Die Servicekirche, wie Peter Otten es nennt, schaut den
Realitäten ins Gesicht. Sie nimmt den Menschen für voll: in ihr sind die
Menschen nicht Objekt meiner Mission, meiner Predigt, meiner
Versorgungsmentalität, meines Rettersyndroms und meiner Führung. Menschen sind
Subjekte, und sie sind sehr verschieden. Eine große Zahl beschränkt sich auf einen gewissen
Mindeststandard im Service: Sie empfangen die Grundsakramente, bleiben in der
Kirche und lassen sich nie blicken. Gut so. Sie sind erwachsen. Sie wissen, was
sie tun. Zu gegebener Zeit kommt der eine oder andere aus dieser Klientel, sehr
zu meiner Verwunderung oft mit einem überzeugenden Glauben, zum Beispiel mit Ideen zu einer
Festgestaltung, die gesucht und gut überlegt sind und die ich so einem früher
verächtlich als „abständig“ verschrienen nicht zugetraut hätte. Dann brauchen
sie gar nicht so sehr meinen Service sondern „servieren“ mir selber. Alle
Achtung. Die machen mir Freude. Einige, nicht alle. Aber man sollte sie nicht
gleich verachten und aus dem Blick verlieren
Und dieser Grundservice ist nun mal nötig. Auch
ich wurde als Kind getauft, zur Erstkommunion geführt und „abgefirmt“. Das
wars. Dass es irgendwann „Zoom“ gemacht hat, daran haben viele eine Aktie.
Mein Bruder in demselben sozialen Umfeld entschied sich anders. Gut so. Wir
verstehen uns, er ist ein wundervoller Mensch. Er soll auch über mich als
Mensch nicht klagen können. Und alle müssen zunächst durch den Service.
Ich wollte geistlich gefördert und gefordert werden. Also
suchte ich mir eine geistliche Gemeinschaft. Sie sollte mich „halten“, nicht
das Presbyterium, wie manche irrigerweise meinten, auch nicht die Pfarrei, von
der behauptet wurde, ich sei mit ihr „verheiratet“. Dazu tue ich noch einiges
im meinem Leben, was hoffentlich eine Altersresignation verhindert. Ich erlebte
doch schon vor vierzig Jahren resignierte Pfarrer. Nein, so wollte ich nicht
werden! Es war nicht bitter, sie anzuhören, ihre Resignation zu akzeptieren.
Sie waren nun mal so. Nein, es war bitter, ihnen nicht widersprechen zu können.
Sie hatten gute Argumente, sehr gute, die besten. Aber sie hatten nicht Recht.

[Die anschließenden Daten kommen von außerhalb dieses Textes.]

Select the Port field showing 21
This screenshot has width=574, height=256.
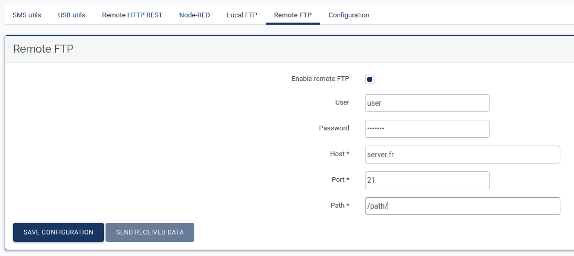click(427, 180)
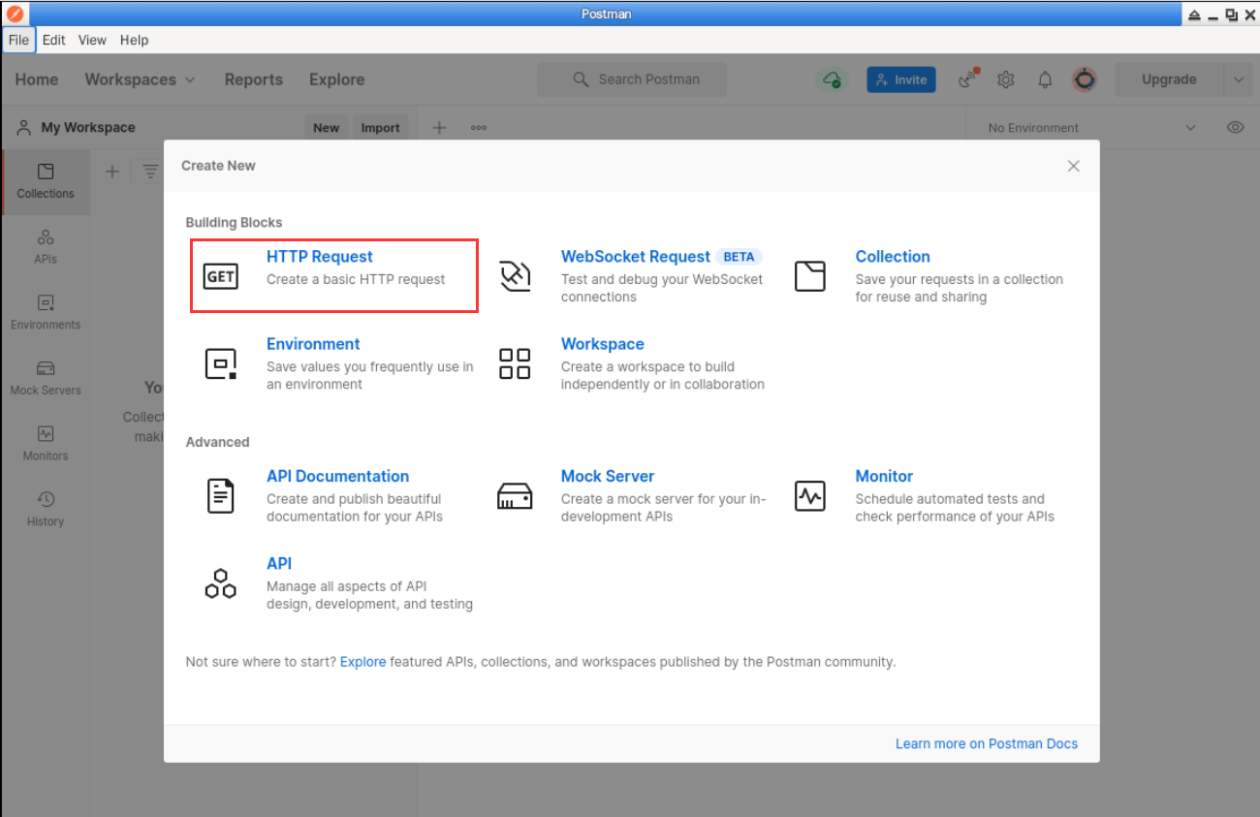Open the File menu

[18, 40]
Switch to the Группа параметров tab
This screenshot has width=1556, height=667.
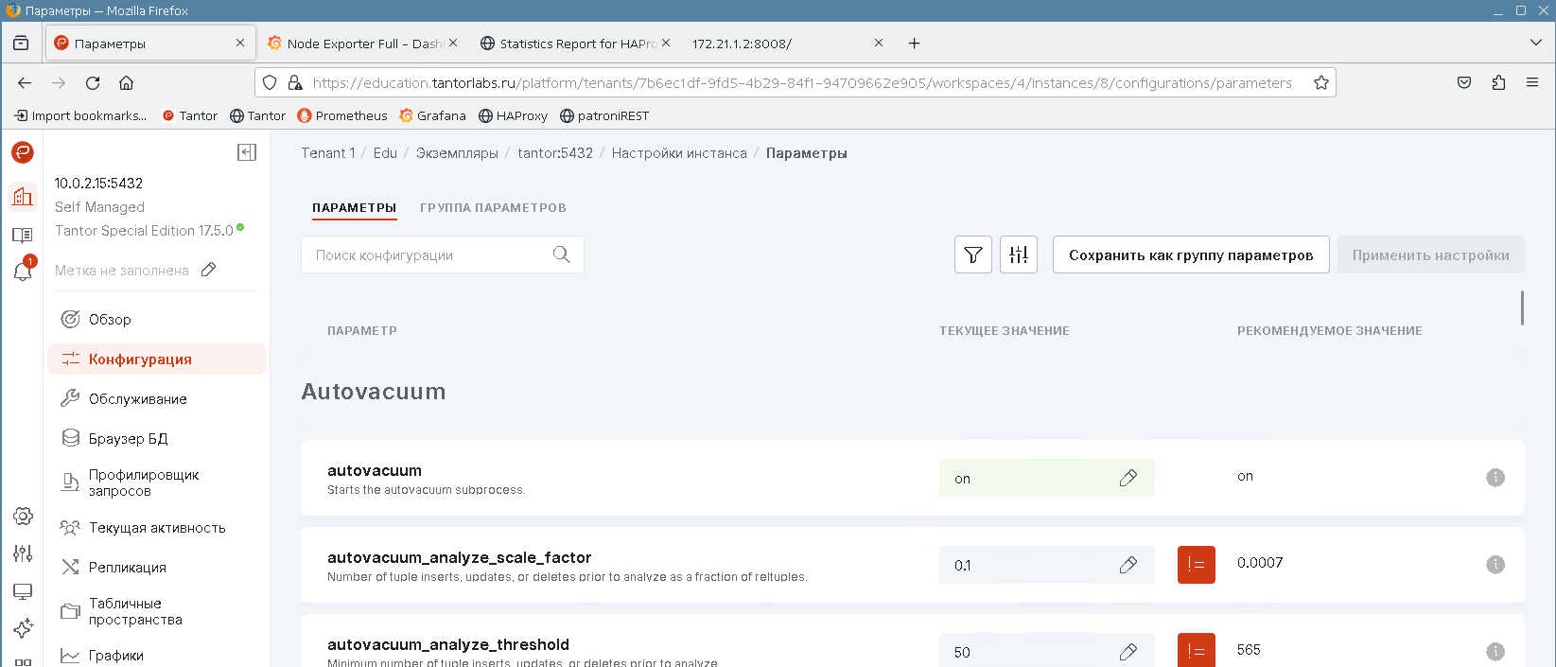click(x=493, y=207)
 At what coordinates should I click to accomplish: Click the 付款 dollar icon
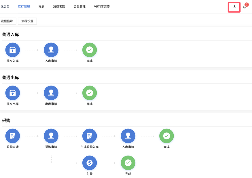90,163
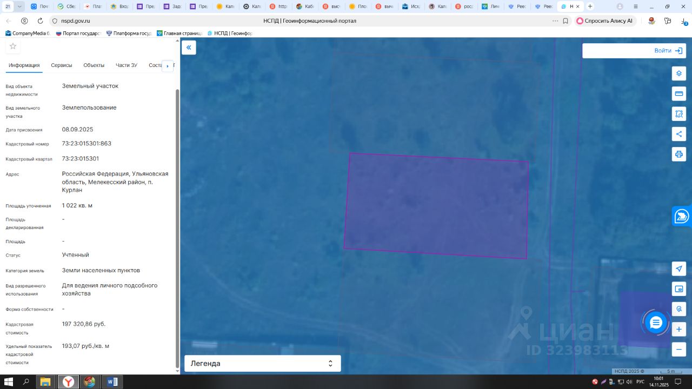Add the parcel to favorites with the star
The width and height of the screenshot is (692, 389).
pos(13,46)
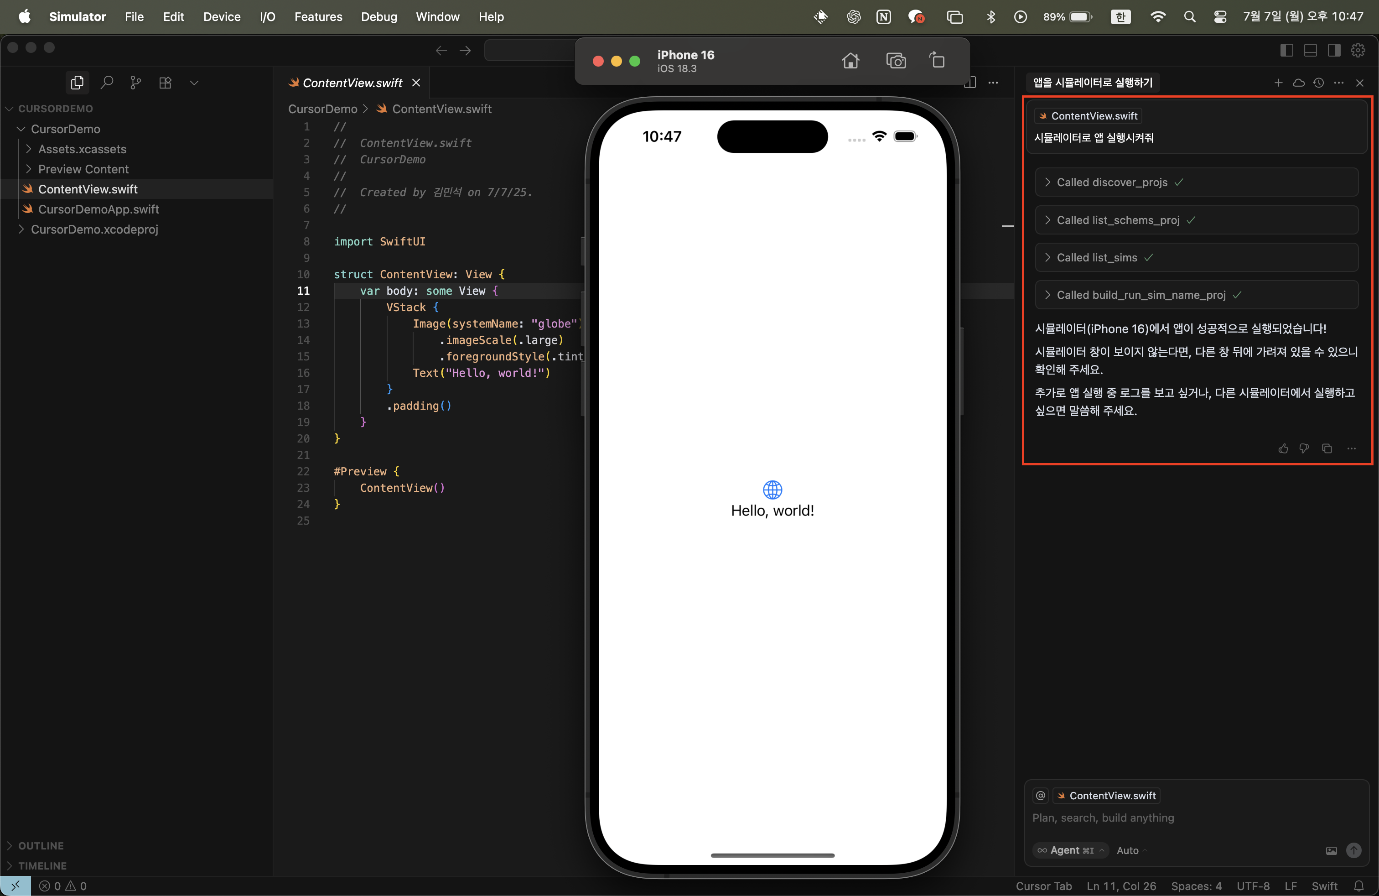
Task: Open the Source Control view icon
Action: click(136, 83)
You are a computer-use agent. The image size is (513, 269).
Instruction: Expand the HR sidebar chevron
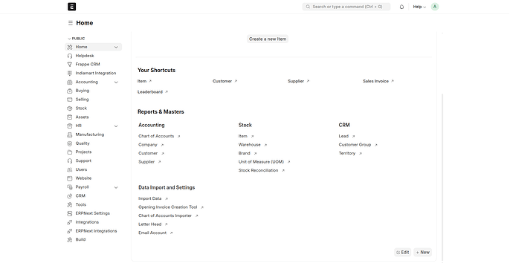[x=116, y=126]
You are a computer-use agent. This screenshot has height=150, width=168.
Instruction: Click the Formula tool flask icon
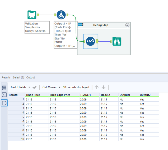[x=61, y=15]
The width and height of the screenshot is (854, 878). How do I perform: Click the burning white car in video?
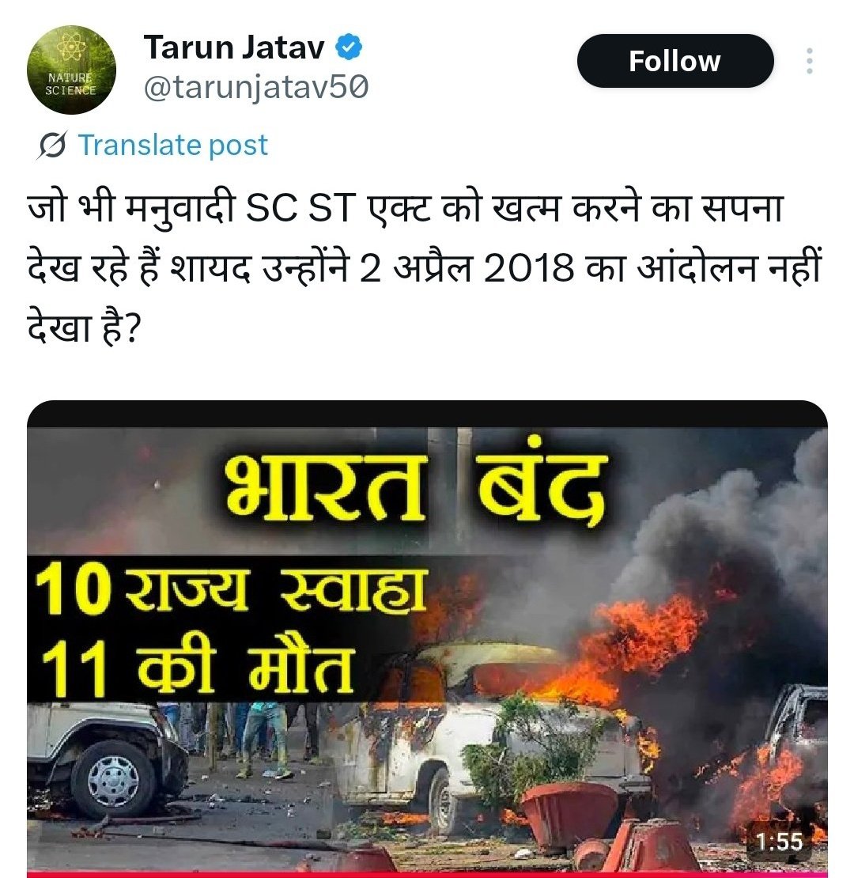493,733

Deshalb widerspreche ich auch nicht meinem Kollegen Thomas Frings. Ich lege
meine Ausführungen neben seine. Mögen andere urteilen.
Franz Scharfenberg ist Pfarrer in der katholischen Pfarrgemeinde St. Gertrud in Leipzig - Engeldorf. Seine Zuschrift geben wir hier in gekürzter Form wieder.